Book review: Dug Down Deep


I sometimes dread telling people that I studied literature at university. Their eyes, formerly blazing with interest (especially if they’re aunties on the lookout for prospective matches for their daughters), now glaze over as they try to process this new piece of information. "So, er, Shakespeare?" is the inevitable response. It doesn’t help that I don’t look like some cool and artsy figure with a goatee – when a friend tells you that you have a "muka A-Maths" you know you’re not the human personification of the iPhone!

I suspect the word ‘theology’ has the same effect. Talk about worship and love and forgiveness and you are (rightly!) bound to get an enthusiastic response. But once ‘theology’ enters the conversation, eyes glaze over. It’s not cool and sexy; on the contrary, theology calls up images of grumpy old men arguing with each other using long and obscure words, before they adjourn for dinner to eat babies or something.

Thankfully, Joshua Harris is cooler than me (known to one entire generation as the guy who wrote the "Christian dating" book), and he’s on a quest to restore theology to its rightful place. That is, theology as necessary to a warm-hearted, compelling vision of who God really is. As he says in his introduction: "We’re either building our life on the reality of what God is truly like and what he’s about, or we’re basing our life on our own imagination and misconceptions. We’re all theologians. The question is whether we will be good theologians or bad theologians, whether what we know about God is true or false." (p.11)

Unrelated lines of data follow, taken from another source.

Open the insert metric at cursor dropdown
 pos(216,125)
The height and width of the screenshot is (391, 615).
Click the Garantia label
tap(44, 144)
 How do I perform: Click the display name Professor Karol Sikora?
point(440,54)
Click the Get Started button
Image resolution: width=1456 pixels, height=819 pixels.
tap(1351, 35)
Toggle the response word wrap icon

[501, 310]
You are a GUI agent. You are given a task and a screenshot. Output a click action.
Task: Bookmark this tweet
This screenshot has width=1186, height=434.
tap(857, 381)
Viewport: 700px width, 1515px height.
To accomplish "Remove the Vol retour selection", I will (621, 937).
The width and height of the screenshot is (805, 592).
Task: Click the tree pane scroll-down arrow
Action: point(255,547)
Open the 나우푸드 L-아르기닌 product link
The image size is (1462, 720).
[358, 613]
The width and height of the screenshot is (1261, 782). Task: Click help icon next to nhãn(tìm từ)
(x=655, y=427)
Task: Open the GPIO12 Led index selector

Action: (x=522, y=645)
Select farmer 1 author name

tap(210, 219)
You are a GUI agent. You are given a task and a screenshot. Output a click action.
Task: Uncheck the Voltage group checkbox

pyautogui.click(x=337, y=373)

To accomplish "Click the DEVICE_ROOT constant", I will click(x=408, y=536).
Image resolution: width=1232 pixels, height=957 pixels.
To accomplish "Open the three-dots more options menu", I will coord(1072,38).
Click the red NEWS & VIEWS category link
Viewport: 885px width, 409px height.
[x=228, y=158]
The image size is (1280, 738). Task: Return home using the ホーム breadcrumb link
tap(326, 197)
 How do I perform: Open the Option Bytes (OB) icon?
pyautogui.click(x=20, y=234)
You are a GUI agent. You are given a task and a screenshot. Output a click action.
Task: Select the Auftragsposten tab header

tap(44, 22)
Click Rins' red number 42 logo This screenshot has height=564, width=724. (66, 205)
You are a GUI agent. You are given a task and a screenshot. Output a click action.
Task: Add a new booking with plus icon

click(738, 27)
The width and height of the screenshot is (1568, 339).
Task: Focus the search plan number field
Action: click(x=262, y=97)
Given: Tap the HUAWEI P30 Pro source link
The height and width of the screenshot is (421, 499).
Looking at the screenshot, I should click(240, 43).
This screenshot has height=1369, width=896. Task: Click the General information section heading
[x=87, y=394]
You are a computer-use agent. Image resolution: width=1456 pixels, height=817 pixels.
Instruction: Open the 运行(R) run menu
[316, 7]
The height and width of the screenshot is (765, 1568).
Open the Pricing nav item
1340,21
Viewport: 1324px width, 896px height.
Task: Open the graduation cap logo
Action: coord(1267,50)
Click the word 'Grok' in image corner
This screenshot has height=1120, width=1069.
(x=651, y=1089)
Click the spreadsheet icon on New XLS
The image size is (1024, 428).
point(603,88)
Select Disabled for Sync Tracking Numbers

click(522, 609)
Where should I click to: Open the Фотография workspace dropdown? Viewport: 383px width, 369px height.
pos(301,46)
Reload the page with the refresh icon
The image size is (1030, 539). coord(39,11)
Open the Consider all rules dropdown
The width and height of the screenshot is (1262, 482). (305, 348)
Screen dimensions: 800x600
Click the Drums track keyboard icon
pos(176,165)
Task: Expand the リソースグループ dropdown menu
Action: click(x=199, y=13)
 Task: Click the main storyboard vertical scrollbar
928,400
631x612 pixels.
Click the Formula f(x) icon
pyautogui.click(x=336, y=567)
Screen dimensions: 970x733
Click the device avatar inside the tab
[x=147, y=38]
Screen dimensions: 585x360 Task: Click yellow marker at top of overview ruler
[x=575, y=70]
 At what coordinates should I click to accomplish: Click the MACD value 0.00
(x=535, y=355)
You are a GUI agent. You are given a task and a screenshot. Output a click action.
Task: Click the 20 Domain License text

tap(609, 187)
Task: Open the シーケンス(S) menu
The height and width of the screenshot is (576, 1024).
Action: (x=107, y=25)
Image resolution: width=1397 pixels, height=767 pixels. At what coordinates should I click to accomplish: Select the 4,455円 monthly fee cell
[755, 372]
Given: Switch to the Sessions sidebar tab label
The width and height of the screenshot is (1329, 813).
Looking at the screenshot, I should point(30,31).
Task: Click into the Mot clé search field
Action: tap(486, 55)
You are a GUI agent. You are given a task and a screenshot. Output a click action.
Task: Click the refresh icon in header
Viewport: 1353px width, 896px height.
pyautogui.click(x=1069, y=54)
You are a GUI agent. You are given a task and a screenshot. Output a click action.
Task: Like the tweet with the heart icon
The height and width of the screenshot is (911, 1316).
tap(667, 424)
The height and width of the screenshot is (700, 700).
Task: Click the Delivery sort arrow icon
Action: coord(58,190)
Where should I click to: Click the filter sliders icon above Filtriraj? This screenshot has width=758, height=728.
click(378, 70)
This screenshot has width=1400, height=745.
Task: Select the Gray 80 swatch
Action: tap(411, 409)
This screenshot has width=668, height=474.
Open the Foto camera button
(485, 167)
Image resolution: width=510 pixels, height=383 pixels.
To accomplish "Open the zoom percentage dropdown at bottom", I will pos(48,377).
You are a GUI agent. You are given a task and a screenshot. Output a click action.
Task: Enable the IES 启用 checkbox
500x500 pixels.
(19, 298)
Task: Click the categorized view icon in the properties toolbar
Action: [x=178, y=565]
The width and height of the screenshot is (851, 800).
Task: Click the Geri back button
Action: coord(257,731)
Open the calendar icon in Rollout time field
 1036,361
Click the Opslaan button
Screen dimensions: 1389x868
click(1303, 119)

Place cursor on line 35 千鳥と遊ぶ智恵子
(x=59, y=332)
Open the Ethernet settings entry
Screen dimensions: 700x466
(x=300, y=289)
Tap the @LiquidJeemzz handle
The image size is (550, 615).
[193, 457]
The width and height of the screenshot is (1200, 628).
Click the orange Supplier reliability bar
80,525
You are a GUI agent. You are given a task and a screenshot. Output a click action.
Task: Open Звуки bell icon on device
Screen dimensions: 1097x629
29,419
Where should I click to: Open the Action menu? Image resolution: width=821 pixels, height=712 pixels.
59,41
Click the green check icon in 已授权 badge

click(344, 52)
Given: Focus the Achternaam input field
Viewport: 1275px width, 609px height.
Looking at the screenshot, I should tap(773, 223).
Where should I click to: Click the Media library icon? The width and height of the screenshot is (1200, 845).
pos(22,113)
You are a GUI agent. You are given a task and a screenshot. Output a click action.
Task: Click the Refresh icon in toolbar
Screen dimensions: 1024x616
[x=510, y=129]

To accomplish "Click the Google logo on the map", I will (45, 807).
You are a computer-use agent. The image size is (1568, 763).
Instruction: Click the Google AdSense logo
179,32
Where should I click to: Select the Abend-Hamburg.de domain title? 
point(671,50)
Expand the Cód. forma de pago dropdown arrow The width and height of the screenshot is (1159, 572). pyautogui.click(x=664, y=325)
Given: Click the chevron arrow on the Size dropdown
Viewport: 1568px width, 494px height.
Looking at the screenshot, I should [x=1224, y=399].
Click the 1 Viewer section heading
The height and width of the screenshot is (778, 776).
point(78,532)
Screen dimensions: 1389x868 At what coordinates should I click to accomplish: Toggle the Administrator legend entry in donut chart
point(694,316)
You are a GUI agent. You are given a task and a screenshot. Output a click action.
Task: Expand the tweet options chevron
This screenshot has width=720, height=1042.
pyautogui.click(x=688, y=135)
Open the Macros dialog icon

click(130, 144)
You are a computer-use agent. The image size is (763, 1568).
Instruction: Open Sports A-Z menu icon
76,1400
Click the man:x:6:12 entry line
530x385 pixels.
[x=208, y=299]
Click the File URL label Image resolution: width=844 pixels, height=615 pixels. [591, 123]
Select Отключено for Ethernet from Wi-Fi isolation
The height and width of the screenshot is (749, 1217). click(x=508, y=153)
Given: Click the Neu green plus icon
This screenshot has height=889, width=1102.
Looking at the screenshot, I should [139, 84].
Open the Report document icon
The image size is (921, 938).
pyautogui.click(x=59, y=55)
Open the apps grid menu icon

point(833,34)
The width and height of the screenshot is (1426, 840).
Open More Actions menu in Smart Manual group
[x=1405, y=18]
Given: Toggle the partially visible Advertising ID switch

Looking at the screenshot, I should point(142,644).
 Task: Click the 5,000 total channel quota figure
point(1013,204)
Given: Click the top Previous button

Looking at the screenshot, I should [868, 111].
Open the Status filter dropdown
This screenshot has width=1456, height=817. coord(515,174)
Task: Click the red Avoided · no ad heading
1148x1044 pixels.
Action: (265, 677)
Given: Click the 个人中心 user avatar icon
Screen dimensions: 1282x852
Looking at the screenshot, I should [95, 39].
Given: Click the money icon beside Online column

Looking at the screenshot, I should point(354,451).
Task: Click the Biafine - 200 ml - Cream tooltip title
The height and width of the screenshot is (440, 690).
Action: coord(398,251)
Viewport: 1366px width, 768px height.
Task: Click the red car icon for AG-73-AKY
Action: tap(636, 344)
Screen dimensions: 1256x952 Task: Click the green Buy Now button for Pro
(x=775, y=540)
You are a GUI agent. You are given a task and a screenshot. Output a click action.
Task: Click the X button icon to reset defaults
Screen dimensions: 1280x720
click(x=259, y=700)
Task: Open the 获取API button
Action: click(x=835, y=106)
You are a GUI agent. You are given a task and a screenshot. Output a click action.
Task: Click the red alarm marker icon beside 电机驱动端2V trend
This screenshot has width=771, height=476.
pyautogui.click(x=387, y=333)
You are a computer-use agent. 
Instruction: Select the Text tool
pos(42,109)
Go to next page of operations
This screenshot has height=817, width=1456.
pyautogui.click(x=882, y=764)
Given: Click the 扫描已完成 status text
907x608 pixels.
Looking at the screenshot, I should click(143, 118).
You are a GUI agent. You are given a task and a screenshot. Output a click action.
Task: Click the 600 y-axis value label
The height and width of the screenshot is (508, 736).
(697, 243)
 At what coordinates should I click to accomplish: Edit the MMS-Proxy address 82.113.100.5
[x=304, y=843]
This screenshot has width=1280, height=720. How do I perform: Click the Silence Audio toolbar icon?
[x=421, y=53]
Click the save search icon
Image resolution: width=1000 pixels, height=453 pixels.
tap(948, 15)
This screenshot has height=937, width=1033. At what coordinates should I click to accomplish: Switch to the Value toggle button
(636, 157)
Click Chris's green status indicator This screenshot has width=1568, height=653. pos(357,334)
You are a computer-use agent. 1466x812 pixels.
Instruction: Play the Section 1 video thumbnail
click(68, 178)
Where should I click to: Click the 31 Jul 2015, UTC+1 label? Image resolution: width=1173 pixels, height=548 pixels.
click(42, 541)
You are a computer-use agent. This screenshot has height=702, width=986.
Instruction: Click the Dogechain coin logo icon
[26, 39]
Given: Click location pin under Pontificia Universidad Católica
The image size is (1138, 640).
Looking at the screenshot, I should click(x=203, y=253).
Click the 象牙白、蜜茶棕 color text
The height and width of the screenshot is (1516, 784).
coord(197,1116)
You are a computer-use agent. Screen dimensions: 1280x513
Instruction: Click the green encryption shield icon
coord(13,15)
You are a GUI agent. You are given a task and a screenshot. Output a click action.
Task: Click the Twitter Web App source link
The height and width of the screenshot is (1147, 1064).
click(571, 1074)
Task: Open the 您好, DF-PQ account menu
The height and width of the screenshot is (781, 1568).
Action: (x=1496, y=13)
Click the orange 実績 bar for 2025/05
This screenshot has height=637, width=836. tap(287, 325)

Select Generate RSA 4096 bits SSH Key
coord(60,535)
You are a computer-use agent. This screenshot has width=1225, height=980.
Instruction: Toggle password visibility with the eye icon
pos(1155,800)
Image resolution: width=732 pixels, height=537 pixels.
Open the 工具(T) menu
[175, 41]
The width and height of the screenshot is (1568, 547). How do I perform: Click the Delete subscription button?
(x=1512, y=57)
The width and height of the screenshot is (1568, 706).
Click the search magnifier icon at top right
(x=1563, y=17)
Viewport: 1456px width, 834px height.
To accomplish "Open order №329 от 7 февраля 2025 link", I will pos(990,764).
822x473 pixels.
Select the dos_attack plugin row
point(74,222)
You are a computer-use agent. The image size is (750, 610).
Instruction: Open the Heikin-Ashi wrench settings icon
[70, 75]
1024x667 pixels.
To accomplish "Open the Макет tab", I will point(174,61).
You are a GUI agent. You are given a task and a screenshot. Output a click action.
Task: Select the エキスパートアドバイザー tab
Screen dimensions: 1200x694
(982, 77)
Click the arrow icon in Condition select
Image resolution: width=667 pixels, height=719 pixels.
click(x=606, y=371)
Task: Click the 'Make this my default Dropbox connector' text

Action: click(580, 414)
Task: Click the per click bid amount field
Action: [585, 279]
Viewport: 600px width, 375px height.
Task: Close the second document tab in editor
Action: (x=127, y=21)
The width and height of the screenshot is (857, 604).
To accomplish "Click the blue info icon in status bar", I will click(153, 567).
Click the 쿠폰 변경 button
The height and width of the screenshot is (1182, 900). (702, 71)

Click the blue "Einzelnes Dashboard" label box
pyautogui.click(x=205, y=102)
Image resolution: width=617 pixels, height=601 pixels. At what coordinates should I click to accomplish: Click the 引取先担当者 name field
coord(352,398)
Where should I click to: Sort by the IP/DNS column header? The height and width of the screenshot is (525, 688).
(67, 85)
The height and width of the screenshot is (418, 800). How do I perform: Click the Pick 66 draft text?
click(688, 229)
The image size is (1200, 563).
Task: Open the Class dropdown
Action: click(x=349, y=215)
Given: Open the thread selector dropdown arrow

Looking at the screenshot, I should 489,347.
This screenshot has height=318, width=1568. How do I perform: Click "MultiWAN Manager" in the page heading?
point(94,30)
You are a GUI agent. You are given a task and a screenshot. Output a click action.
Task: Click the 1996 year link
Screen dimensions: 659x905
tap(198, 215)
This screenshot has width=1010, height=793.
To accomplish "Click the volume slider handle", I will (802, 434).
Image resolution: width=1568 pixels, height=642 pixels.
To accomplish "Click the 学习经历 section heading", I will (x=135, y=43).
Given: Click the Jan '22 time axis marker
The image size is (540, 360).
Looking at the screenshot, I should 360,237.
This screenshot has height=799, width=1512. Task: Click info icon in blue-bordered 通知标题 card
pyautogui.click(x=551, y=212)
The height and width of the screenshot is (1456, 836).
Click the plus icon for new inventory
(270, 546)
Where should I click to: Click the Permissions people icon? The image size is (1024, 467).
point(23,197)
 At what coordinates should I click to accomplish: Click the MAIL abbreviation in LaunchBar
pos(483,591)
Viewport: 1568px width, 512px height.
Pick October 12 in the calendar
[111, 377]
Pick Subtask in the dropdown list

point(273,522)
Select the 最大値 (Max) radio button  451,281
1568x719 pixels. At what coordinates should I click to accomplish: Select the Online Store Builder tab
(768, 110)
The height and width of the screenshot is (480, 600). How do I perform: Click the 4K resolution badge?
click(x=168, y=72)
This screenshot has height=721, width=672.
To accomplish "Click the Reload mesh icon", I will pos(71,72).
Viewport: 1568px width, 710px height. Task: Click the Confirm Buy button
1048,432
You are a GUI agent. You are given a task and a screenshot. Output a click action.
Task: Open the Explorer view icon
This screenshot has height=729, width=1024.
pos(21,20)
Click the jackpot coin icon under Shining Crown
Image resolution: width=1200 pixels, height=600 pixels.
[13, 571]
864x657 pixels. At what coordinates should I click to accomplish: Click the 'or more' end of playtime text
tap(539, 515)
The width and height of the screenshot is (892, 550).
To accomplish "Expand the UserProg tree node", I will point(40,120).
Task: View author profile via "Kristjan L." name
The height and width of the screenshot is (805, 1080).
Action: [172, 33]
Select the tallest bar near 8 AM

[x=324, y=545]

What makes this a unique read is that this is less textbook and more memoir. Reading Josh Harris is like having a conversation with him over a teh tarik. He consistently reflects on stories and events in his own life and the lives of others and then connects them with theological truth. In other words, he doesn’t just tell you about the doctrine of Scripture or how Jesus is fully God and fully man, but he shows you why this matters, and why these doctrines are so dear to him.

Another major strength of the book is the emphasis on what he calls "humble orthodoxy". Josh Harris understands that if he believes the gospel, than "humble orthodoxy" will be its natural outworking. "Orthodoxy" because the gospel has a specific message, filled with specific content. It is to be treasured and guarded (2 Tim. 1:13-14), for this is God’s unchanging truth, and "a distorted gospel rots the soul" (p.220, 2 Tim. 2:17-18). And yet "humble" too, because the gospel reminds us that we are all sinners. We haven’t got it all together. We fall all so easily into pride. We want all so acutely to be right. "The message of Christian orthodoxy isn’t that I’m right and someone else is wrong. It’s that I am wrong and yet God is filled with grace. I am wrong, and yet God has made a way for me to be forgiven and accepted and loved for eternity." (p.231)

I commend this book unreservedly. And I pray that in the Malaysian context, we too will rediscover the big point of this book. We will rediscover that theology and doxology go together. We do theology, not for our own names, but that we might know and love Jesus more and more and be conformed to his image.

Brian K

Note: this book should be placed in the SMACC Library soon.
Preview chapter 1 here.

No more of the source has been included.